*DATASET*:
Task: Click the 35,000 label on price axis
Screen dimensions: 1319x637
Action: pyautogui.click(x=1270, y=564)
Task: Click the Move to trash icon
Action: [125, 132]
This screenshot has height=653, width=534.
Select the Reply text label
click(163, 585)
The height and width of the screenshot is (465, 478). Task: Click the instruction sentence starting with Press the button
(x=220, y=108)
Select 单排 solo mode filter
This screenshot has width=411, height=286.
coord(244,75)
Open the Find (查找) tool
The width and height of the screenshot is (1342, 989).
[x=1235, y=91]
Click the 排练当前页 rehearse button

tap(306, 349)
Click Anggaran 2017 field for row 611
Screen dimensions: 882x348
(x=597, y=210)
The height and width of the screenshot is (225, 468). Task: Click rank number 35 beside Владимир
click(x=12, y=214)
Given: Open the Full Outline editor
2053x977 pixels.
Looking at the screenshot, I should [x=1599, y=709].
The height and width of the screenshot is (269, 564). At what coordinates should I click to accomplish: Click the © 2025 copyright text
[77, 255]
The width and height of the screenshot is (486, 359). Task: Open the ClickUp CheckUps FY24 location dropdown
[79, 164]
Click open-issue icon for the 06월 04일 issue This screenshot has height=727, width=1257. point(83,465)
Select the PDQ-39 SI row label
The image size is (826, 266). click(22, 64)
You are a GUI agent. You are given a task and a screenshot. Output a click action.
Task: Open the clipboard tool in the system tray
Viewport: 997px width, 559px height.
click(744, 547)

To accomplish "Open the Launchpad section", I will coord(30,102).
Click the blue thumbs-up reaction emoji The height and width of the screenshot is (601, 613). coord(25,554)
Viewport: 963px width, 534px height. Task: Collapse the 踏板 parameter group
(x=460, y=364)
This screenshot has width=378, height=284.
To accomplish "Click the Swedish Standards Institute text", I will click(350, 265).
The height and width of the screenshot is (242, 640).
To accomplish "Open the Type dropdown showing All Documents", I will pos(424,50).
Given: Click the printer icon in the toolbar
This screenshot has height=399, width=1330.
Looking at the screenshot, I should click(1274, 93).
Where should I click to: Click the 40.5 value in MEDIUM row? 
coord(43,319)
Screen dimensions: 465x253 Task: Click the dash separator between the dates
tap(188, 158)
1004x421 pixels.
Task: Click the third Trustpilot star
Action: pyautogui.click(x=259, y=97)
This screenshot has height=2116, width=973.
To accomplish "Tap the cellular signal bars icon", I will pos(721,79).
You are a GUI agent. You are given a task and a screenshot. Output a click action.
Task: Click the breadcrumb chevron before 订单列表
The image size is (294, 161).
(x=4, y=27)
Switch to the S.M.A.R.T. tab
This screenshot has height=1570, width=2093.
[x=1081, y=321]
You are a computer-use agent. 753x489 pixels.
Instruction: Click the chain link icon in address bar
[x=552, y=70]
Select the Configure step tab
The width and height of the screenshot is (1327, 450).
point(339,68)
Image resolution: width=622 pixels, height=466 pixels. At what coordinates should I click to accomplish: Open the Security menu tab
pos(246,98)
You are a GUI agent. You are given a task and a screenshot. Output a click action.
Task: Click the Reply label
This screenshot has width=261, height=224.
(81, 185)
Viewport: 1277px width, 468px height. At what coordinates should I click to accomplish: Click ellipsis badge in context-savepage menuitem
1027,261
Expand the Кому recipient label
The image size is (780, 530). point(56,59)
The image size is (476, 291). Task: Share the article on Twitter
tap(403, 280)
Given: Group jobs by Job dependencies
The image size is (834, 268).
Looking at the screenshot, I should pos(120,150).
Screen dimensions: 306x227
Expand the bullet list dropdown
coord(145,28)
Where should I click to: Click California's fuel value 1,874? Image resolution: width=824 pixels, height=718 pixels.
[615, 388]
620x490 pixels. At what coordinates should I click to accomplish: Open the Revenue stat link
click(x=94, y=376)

*WHAT IS REQUIRED*: Tally the lines of the listing above that include the word "will". Answer with the number alone.

*RESPONSE TO THE TASK*: 4